Background: Myocarditis has been reported following the first two doses of Pfizer-BNT162b2 messenger RNA (mRNA) COVID-19 vaccination. Administration of a third dose (booster) of the vaccine was initiated recently in Israel.
Objective: The aim of this study was to describe the characteristics of patients referred for cardiac magnetic resonance (CMR) imaging with myocarditis following the booster.
Methods: Patients referred for CMR imaging with a clinical diagnosis of myocarditis within 21 days following the booster, between July 13 and November 11, 2021, were analyzed.
Results: Overall, 4 patients were included, 3/4 (75%) were men, and the mean age was 27 ± 10 years. The time from booster administration to the onset of symptoms was 5.75 ± 4.8 days (range 2-14). Obstructive coronary artery disease was excluded in 3 of the patients (75%). CMR was performed 34 ± 15 days (range 8-47 days) following the 3rd vaccination. The mean left ventricular ejection fraction was 61 ± 7% (range 53-71%), and regional wall motion abnormalities were present in one of the patients. Global T1 was increased in one of the patients, while focal T1 values were increased in 3 of the patients. Global T2 was increased in one of the patients, while focal T2 values were increased in all the patients. Global ECV was increased in 3 of the patients, while focal ECV was increased in all the patients. Median late gadolinium enhancement (LGE) was 4 ± 3% (range 1-9%), with the inferolateral segment as the most common location (3 of the 4 patients). All the patients met the Updated Lake Louise Criteria.

------------------------------------------------------------

→ TASK A: For each statement about the abstract on myocarditis after the booster, answer yes or no and quote the words of the abstract that decide it: (i) All four patients were men. (ii) Focal T2 values were increased in every patient. (iii) Obstructive coronary artery disease was excluded in all four patients.
→ TASK B: Summarize the abstract on myocarditis after the booster in two sentences.
The entries that come next play no part here.

------------------------------------------------------------

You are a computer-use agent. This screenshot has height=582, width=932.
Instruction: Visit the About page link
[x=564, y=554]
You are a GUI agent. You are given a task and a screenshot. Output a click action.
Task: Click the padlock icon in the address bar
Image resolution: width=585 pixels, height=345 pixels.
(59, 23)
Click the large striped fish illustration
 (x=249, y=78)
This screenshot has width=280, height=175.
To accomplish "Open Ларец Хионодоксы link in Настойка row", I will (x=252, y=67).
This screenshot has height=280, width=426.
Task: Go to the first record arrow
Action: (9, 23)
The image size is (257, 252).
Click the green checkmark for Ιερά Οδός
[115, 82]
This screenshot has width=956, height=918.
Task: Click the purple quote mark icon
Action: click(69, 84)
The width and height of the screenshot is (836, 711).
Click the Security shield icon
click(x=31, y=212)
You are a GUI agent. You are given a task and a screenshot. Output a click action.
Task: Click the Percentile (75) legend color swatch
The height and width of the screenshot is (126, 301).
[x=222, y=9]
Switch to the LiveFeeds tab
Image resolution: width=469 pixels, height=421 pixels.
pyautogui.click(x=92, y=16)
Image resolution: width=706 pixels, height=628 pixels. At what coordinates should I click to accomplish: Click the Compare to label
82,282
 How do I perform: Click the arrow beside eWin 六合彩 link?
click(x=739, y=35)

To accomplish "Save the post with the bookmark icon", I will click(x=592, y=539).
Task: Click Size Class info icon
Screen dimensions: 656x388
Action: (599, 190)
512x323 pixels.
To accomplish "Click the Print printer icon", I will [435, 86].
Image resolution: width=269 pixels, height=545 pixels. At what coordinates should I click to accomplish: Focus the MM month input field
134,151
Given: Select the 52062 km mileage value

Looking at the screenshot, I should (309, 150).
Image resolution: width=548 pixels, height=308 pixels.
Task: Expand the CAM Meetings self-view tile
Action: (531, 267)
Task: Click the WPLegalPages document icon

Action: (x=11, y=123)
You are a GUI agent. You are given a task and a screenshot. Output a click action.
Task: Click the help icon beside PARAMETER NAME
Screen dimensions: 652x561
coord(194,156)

------------------------------------------------------------

→ EXERCISE SOLUTION A:
(i) No: "3/4 (75%) were men"
(ii) Yes: "focal T2 values were increased in all the patients"
(iii) No: "Obstructive coronary artery disease was excluded in 3 of the patients (75%)"

→ EXERCISE SOLUTION B: The study describes patients referred for cardiac magnetic resonance imaging with a clinical diagnosis of myocarditis within 21 days after a third dose of the Pfizer-BNT162b2 mRNA COVID-19 vaccine, between July 13 and November 11, 2021. Four patients were included, three of them men, with a mean age of 27 years, and all of them met the Updated Lake Louise Criteria.